Backtracking, we hung out in Damascus a few days a go and this city has been my favorite thus far (followed closely by Cairo). Very beautiful, both in the decor (e.g. mosques, vine draped lattices, mosaics), food, music, and people. Nearly every shop in the gorgeous and non-harassing Souq al-Hamiddiyya I visited invited me to stay for tea. For the record, there are 55 million shops in this "mall". One of the most memorable moments was embarking on a Turkish bath. Unlike the male baths, women are butt ass naked and after a steam room sit & chat, all the women in our intrepid group were vigorously rubbed down by a lady wearing an exfoliating glove, front and back, laying vulnerable on the bathhouse floor, followed by a quick massage. I got scolded for the piles of dirt the lady rubbed off me.
NB: Saving money is fairly easy in Syria, seeing that alcohol consumption is frowned upon and booze is heavily tax + everything shuts down at 9 p.m. Not a party country by any means.
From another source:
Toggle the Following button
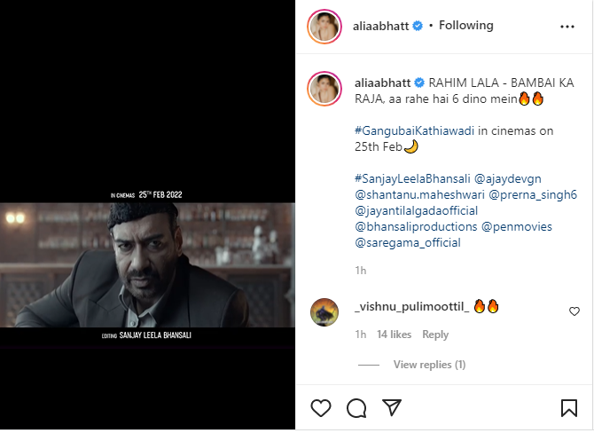Screen dimensions: 594x433 (x=465, y=26)
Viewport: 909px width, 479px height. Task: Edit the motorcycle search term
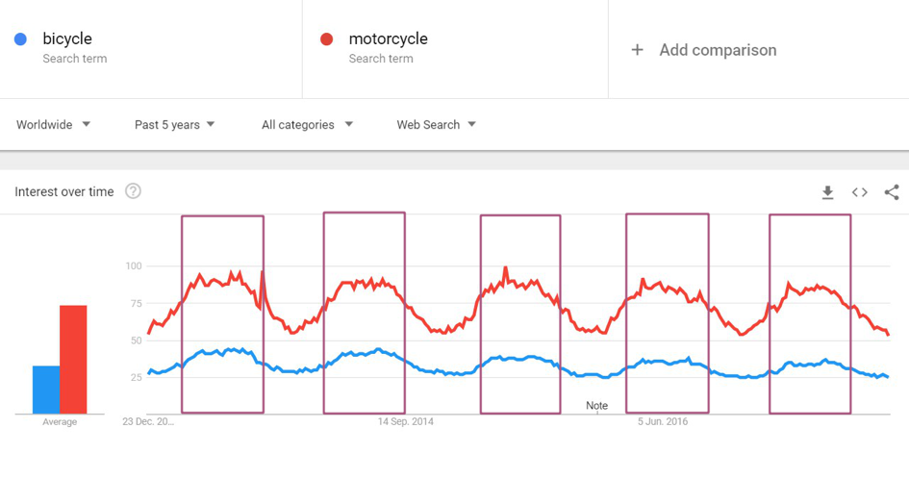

Following Damascus, we traveled via public bus to Palmyra, a true desert oasis. En route we passed several signs indicating the way to Iraq, we were a little over a hour drive away from the Iraqi border. Very very very very weird. And don't worry parents, we are far from the border now :) Anywho- Palmyra is my favorite ruined city/site. Once an elaborate Roman city with a temple dating back to the first century AD was used to worship gods like Bel, then converted to a Christian church then a Mosque with evidence of all three. The history runs ridiculously deep in Syria.
From Palmyra, we visited Krac des Chevaliers, the "finest castle in the world" according to TE Lawrence. This castle was never breached and is the perfect example of what a crusader castle should be; external and internal moats, draw bridges, secret passageways, cisterns, holes to drop boiling hot oil on the enemies, a round-table, the list goes on.
Pretty much out of time, we are in Aleppo (where local bakers last night invited the four of us to help them make pancakes in which we drew a very large crowd), headed for Turkey tomorrow!!!